After the police released them, George gave her some books on race and history and some Organization publications to read. For the first time in her life she began thinking seriously about the important racial, social, and political issues at the root of the day's problems.

She learned the truth about the System's "equality" hoax. She gained an understanding of the unique historical role of the Jews as the ferment of decomposition of races and civilizations. Most important, she began acquiring a sense of racial identity, overcoming a lifetime of brainwashing aimed at reducing her to an isolated human atom in a cosmopolitan chaos.

She had lost her Congressional job as a consequence of her arrest, and, about two months later she went to work for the Organization as a typist in our publications department. She is smart and a hard worker, and she was soon advanced to proofreader and then to copy editor. She wrote a few articles of her own for Organization publications, mostly exploring women's roles in the movement and in the larger society, and just last month she was named editor of a new Organization quarterly directed specifically toward women.

Her editorial career has now been shelved, of course, at least temporarily, and her most useful contribution to our present effort is her remarkable skill at makeup and disguise, something she developed in amateur-theater work as a student.

Although her initial contact was with George, Katherine has never been emotionally or romantically involved with him. When they first met, George was still married. Later, after George's wife, who never approved of his work for the Organization, had left him and Katherine had joined the Organization, they were both too busy in different departments for much contact. George, in fact, whose work as a fund raiser and roving organizer kept him on the road, wasn't really around Washington much.

It is only a coincidence that George and Katherine were assigned to this unit together, but George pretty obviously feels a proprietary interest in her.
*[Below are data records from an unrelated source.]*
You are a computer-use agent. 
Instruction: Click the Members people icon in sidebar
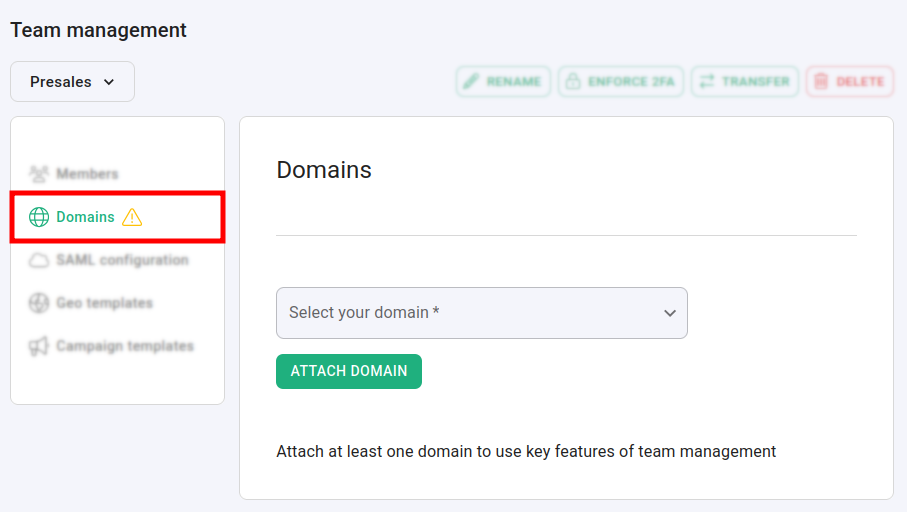pyautogui.click(x=39, y=174)
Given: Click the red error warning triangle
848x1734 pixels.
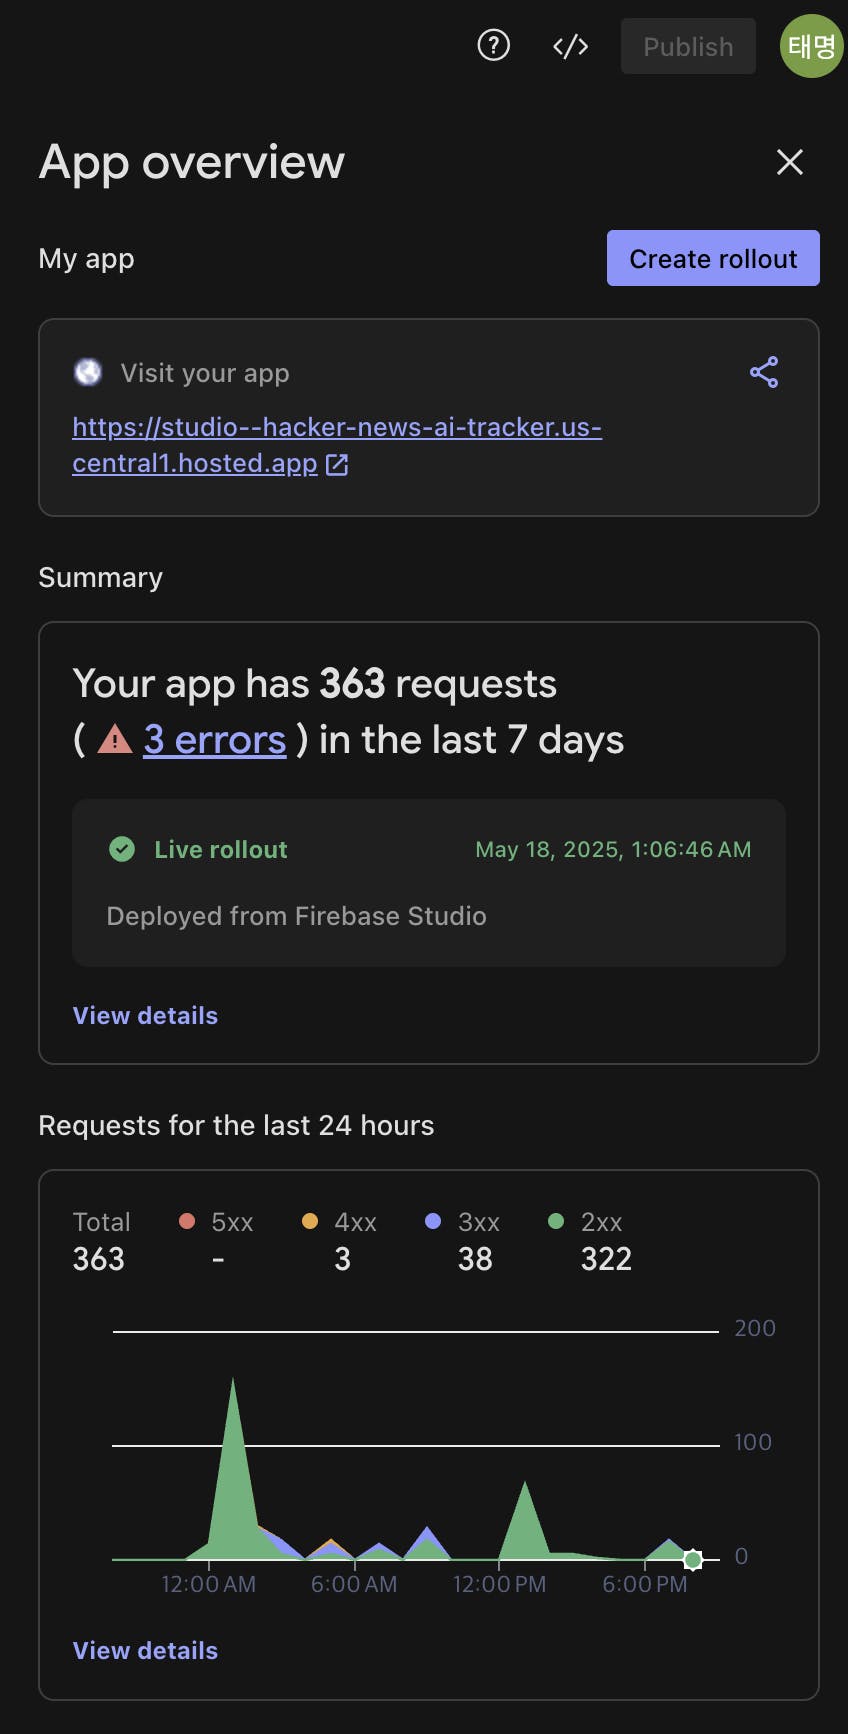Looking at the screenshot, I should tap(115, 740).
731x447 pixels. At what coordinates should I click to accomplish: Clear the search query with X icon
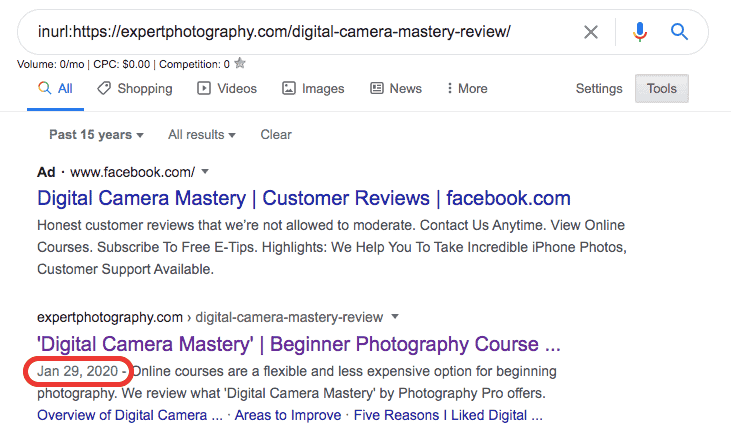[591, 32]
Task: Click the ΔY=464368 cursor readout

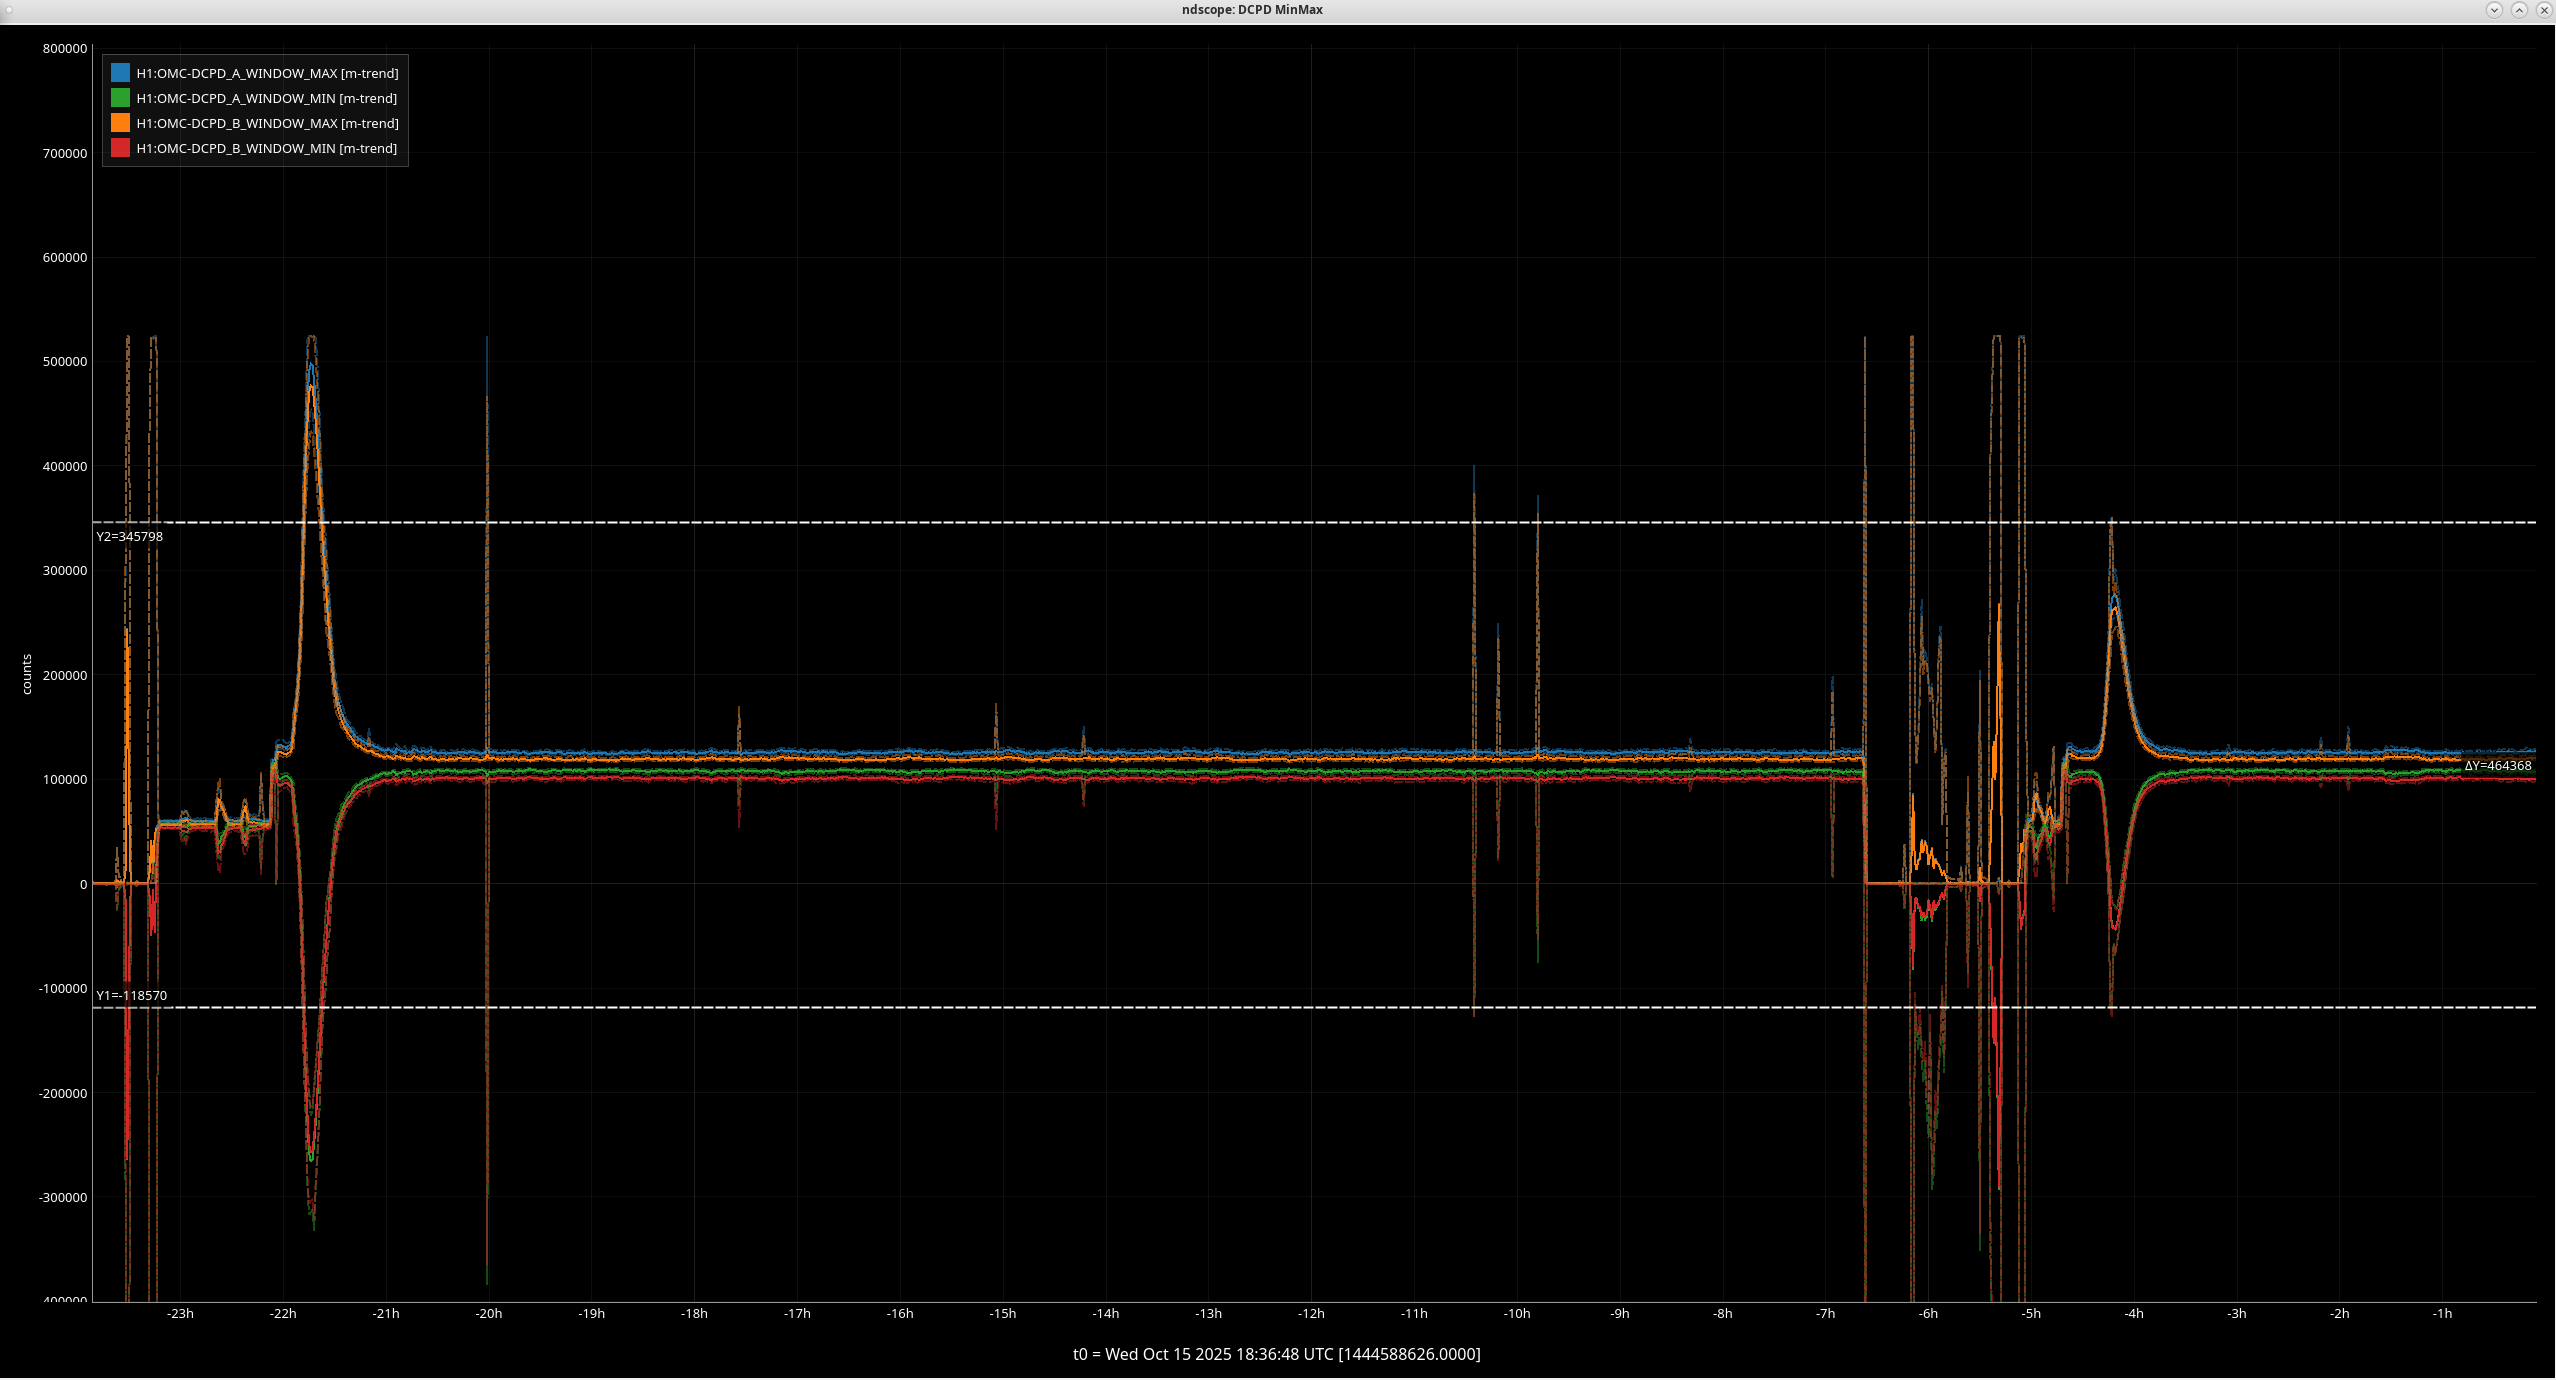Action: point(2497,766)
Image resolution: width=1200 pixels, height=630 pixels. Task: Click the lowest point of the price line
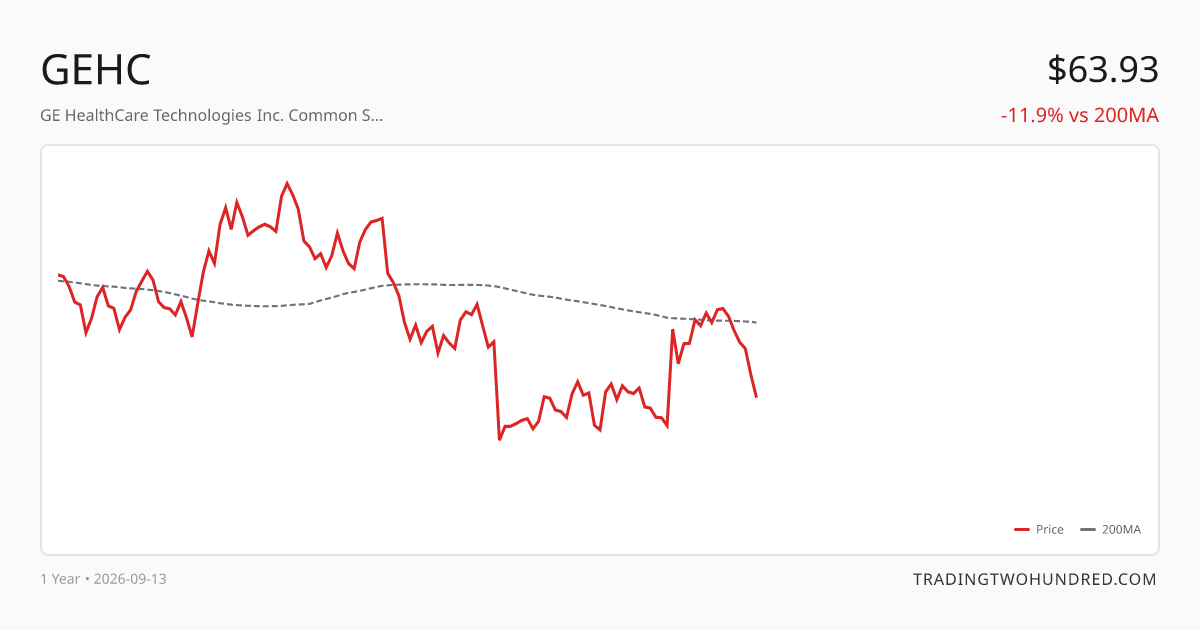click(499, 439)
Although Katherine never did or said anything to support my assumption, until this morning I had taken it for granted from George's behavior toward her that there was at least a tentative relationship between them.

Since George is nominally our unit leader, I have heretofore kept my natural attraction toward Katherine under control. Now I'm afraid that the situation has become a bit awkward. If George is unable to adjust graciously to it, things will be strained and may only by resolved by some personnel transfers between our unit and others in the area.

For the time being, however, there are other problems to worry about-big ones! When George and Henry finally got back this evening, we found out what they'd been doing all day: casing the FBI's national headquarters downtown. Our unit has been assigned the task of blowing it up!

The initial order came all the way down from Revolutionary Command, and a man was sent from the Eastern Command Center to the WFC briefing George attended Sunday to look over the local unit leaders and pick one for this assignment.

Apparently Revolutionary Command has decided to take the offensive against the political police before they arrest too many more of our "legals" or finish setting up their computerized passport system.

George was given the word after he was summoned by WFC for a second briefing yesterday. A man from Unit 8 was also at yesterday's briefing. Unit 8 will be assisting us.

The plan, roughly, is this: Unit 8 will secure a large quantity of explosives-between five and ten tons. Our unit will hijack a truck making a legitimate delivery to the FBI headquarters, rendezvous at a location where Unit 8 will be waiting with the explosives, and switch loads. We will then drive into the FBI building's freight-receiving area, set the fuse, and leave the truck.

While Unit 8 is solving the problem of the explosives, we have to work out all the other details of the assignment, including a determination of the FBI's freight-delivery schedules and procedures. We have been given a ten-day deadline.

My job will be the design and construction of the mechanism of the bomb itself.